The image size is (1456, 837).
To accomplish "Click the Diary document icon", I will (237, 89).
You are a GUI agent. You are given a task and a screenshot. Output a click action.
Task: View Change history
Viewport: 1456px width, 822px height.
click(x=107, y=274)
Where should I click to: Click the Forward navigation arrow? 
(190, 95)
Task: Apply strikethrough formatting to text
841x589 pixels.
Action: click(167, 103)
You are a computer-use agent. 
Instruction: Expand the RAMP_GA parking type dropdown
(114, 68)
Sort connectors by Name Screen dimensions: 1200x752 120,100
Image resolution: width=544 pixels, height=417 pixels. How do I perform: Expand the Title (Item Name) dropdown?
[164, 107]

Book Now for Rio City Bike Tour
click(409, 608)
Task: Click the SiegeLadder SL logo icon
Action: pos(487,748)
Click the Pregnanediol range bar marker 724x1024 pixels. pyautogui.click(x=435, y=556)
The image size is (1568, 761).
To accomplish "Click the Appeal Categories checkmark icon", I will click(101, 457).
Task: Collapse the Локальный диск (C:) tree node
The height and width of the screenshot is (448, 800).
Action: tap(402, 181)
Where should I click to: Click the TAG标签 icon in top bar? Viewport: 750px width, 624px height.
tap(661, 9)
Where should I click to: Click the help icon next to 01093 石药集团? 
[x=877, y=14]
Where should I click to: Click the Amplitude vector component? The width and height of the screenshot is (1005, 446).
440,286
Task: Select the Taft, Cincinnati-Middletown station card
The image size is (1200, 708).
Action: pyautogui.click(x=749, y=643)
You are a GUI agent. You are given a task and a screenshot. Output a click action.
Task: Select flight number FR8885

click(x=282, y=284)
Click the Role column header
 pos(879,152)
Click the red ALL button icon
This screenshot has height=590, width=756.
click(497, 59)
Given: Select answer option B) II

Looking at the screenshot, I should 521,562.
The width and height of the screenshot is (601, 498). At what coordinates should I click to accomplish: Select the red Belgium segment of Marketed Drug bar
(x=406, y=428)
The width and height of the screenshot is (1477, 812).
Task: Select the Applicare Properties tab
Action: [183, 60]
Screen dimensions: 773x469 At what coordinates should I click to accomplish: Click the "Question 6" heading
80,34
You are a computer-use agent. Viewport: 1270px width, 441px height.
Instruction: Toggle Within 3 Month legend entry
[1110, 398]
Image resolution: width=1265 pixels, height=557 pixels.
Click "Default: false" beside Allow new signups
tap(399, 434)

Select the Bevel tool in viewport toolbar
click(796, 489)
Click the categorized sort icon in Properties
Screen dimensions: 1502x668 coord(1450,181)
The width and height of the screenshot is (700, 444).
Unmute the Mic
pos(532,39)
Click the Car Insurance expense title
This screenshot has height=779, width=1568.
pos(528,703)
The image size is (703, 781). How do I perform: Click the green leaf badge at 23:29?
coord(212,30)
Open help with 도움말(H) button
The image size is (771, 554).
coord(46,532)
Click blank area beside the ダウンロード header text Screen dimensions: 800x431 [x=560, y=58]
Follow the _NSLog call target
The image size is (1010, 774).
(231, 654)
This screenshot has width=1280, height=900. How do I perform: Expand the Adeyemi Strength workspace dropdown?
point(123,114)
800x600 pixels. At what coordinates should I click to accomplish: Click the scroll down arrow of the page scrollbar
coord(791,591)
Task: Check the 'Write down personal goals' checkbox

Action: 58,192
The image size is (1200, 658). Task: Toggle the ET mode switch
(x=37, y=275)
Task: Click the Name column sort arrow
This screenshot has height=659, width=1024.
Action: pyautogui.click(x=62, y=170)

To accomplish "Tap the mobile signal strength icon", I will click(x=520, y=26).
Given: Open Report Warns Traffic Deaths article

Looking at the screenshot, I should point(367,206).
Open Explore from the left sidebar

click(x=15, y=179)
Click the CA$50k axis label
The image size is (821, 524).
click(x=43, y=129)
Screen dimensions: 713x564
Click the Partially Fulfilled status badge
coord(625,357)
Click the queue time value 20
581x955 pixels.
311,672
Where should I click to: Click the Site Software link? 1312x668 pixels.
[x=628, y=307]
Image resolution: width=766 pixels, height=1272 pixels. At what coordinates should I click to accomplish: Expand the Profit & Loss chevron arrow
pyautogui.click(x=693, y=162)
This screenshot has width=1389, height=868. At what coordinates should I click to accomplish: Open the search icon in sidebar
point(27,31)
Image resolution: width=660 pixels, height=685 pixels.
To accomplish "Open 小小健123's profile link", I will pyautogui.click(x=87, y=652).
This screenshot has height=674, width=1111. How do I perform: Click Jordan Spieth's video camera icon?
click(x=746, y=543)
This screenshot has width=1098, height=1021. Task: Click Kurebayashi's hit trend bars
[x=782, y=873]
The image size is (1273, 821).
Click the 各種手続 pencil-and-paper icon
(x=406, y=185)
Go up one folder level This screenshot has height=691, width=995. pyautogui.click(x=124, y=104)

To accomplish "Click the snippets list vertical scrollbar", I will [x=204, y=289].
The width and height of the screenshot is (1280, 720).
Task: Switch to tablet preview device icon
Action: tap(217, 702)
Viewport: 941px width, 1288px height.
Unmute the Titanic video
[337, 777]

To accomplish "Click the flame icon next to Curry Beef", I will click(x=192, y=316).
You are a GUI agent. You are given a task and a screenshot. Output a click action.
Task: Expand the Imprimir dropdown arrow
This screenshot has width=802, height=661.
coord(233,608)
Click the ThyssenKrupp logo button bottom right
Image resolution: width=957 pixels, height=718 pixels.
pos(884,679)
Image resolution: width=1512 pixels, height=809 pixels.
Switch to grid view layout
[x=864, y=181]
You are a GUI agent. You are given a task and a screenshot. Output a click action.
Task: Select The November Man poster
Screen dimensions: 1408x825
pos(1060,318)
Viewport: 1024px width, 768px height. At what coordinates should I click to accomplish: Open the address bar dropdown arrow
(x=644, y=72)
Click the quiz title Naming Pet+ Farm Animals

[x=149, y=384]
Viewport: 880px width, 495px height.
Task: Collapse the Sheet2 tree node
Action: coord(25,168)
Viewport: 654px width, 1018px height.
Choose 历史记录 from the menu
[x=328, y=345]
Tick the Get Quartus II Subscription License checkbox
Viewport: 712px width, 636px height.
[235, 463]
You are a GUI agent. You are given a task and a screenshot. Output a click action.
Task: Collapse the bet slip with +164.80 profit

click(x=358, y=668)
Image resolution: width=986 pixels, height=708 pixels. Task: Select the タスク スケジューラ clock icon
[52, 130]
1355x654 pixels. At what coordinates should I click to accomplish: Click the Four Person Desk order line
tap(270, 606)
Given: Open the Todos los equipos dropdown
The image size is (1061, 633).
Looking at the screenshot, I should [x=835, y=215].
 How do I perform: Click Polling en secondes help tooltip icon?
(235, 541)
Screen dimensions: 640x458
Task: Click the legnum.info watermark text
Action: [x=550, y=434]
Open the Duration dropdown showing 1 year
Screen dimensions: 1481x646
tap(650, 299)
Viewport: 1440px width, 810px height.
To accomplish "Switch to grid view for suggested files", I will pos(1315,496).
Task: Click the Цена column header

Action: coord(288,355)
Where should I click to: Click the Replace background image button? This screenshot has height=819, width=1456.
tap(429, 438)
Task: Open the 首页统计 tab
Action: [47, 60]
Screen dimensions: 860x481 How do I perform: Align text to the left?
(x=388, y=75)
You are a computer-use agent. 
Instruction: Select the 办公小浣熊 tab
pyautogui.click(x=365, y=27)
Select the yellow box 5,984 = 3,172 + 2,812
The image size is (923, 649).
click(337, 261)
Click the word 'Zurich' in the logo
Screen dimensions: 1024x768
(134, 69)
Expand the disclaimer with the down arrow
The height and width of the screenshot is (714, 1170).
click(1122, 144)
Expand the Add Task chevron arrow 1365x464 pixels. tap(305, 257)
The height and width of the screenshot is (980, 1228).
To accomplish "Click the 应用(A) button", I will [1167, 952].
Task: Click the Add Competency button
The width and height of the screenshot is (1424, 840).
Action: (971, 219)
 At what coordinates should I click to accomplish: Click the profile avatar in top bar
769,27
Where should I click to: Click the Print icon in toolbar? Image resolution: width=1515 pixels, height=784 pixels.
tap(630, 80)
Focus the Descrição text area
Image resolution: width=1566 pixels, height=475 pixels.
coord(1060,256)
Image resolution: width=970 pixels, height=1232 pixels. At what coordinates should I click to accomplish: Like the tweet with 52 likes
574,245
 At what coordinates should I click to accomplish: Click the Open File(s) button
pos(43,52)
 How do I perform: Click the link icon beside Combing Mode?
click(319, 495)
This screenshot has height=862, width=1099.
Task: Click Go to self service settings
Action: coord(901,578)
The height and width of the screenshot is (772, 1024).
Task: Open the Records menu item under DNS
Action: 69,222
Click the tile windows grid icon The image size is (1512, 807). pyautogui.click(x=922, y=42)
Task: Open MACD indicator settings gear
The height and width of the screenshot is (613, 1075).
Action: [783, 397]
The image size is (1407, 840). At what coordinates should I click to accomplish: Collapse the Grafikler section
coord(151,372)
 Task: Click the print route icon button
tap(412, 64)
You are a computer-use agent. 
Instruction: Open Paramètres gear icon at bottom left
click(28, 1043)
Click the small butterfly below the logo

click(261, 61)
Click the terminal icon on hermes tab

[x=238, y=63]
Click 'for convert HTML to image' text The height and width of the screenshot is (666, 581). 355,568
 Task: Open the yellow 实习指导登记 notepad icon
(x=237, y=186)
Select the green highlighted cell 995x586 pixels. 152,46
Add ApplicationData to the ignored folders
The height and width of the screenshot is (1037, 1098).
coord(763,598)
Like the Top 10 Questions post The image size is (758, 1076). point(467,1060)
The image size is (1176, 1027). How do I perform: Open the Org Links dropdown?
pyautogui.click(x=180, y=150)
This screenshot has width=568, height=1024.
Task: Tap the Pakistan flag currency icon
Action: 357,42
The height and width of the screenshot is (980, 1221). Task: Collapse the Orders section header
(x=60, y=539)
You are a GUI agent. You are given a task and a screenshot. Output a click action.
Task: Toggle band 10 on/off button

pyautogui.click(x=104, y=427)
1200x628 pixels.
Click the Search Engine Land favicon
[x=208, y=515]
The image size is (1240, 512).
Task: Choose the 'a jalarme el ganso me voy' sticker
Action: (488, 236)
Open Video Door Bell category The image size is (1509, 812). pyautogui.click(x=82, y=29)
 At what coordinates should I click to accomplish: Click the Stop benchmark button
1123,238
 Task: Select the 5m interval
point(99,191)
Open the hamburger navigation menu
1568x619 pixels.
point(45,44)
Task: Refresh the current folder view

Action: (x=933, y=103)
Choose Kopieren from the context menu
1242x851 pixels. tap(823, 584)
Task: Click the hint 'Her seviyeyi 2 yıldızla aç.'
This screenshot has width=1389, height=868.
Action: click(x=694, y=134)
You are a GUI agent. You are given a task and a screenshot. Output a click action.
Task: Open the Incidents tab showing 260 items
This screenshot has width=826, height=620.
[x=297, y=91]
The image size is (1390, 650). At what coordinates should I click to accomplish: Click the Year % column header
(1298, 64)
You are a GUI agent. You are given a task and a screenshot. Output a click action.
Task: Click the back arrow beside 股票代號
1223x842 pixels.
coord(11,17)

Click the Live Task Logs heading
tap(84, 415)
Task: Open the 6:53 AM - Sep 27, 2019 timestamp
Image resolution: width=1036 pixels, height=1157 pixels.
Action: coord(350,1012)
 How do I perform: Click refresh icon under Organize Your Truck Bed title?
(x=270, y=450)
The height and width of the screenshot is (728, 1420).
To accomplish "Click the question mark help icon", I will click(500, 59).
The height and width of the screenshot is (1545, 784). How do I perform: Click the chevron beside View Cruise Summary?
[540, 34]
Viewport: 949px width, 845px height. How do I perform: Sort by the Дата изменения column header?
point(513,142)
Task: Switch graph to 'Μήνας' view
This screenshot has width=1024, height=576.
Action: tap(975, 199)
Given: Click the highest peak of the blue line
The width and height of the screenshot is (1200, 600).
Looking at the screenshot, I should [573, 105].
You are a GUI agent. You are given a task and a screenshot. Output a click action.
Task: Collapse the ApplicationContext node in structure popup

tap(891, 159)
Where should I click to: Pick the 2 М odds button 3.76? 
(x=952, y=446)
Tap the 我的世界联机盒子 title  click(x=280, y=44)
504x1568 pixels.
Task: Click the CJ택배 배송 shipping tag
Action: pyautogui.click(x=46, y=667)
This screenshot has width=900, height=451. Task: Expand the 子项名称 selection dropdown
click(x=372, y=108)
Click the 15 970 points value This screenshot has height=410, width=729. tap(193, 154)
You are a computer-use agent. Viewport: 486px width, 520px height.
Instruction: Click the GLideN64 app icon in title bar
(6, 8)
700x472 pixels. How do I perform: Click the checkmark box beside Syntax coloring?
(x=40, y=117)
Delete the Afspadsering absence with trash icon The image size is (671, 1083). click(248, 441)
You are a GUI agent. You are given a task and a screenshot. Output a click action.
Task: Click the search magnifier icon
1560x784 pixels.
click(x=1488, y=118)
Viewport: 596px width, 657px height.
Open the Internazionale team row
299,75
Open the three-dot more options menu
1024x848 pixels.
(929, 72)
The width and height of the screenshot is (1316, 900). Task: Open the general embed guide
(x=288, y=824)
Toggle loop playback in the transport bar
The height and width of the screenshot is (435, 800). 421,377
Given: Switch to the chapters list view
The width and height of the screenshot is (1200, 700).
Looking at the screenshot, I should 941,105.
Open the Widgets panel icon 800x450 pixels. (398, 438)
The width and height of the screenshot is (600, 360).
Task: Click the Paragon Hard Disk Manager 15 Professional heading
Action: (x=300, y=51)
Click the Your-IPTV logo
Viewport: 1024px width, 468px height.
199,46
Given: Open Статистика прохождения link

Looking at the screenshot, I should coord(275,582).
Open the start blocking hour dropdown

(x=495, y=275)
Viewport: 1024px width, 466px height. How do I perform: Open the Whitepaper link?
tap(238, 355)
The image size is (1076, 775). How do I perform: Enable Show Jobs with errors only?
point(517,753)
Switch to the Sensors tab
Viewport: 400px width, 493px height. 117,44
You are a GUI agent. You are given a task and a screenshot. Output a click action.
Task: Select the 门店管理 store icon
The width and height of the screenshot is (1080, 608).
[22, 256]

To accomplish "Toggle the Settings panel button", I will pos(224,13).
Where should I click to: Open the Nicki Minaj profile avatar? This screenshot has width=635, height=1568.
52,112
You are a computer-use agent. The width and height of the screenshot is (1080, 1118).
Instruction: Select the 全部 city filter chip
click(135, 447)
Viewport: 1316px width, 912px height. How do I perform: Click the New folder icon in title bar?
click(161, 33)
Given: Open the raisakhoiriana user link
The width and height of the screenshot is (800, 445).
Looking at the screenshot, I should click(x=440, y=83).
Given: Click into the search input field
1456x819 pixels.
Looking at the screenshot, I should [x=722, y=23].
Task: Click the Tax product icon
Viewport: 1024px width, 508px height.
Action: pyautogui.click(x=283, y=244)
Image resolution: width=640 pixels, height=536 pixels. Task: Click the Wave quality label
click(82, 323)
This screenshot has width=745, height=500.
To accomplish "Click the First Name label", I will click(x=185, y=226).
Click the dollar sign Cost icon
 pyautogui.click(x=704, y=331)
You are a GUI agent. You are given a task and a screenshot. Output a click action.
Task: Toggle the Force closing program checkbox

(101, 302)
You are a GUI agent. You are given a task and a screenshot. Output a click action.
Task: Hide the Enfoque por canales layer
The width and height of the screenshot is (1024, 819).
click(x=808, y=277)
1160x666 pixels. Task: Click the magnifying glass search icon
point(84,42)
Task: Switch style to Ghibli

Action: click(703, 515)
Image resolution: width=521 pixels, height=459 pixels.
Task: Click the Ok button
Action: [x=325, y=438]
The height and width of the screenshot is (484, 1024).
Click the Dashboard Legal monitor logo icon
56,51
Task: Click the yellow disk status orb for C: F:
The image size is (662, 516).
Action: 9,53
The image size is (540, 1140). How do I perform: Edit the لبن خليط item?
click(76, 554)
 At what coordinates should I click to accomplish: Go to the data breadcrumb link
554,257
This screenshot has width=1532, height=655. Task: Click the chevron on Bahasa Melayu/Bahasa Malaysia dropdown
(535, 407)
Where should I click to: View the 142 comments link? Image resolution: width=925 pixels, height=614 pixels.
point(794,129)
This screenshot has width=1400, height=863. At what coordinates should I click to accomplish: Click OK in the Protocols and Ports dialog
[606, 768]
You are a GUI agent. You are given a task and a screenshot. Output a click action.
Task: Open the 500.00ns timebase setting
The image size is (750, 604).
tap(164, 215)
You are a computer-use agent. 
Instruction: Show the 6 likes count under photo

============

> _WORK TO BE COMPLETED_: Up to and including the last line of the listing above, copy exactly every line from the one that contains "This screenshot has width=1532, height=655." onward; leave out all others.

> _ANSWER FOR THE TASK_:
This screenshot has width=1532, height=655. Task: Click the chevron on Bahasa Melayu/Bahasa Malaysia dropdown
(535, 407)
Where should I click to: View the 142 comments link? Image resolution: width=925 pixels, height=614 pixels.
point(794,129)
This screenshot has width=1400, height=863. At what coordinates should I click to accomplish: Click OK in the Protocols and Ports dialog
[606, 768]
You are a GUI agent. You are given a task and a screenshot. Output a click action.
Task: Open the 500.00ns timebase setting
The image size is (750, 604).
tap(164, 215)
You are a computer-use agent. 
Instruction: Show the 6 likes count under photo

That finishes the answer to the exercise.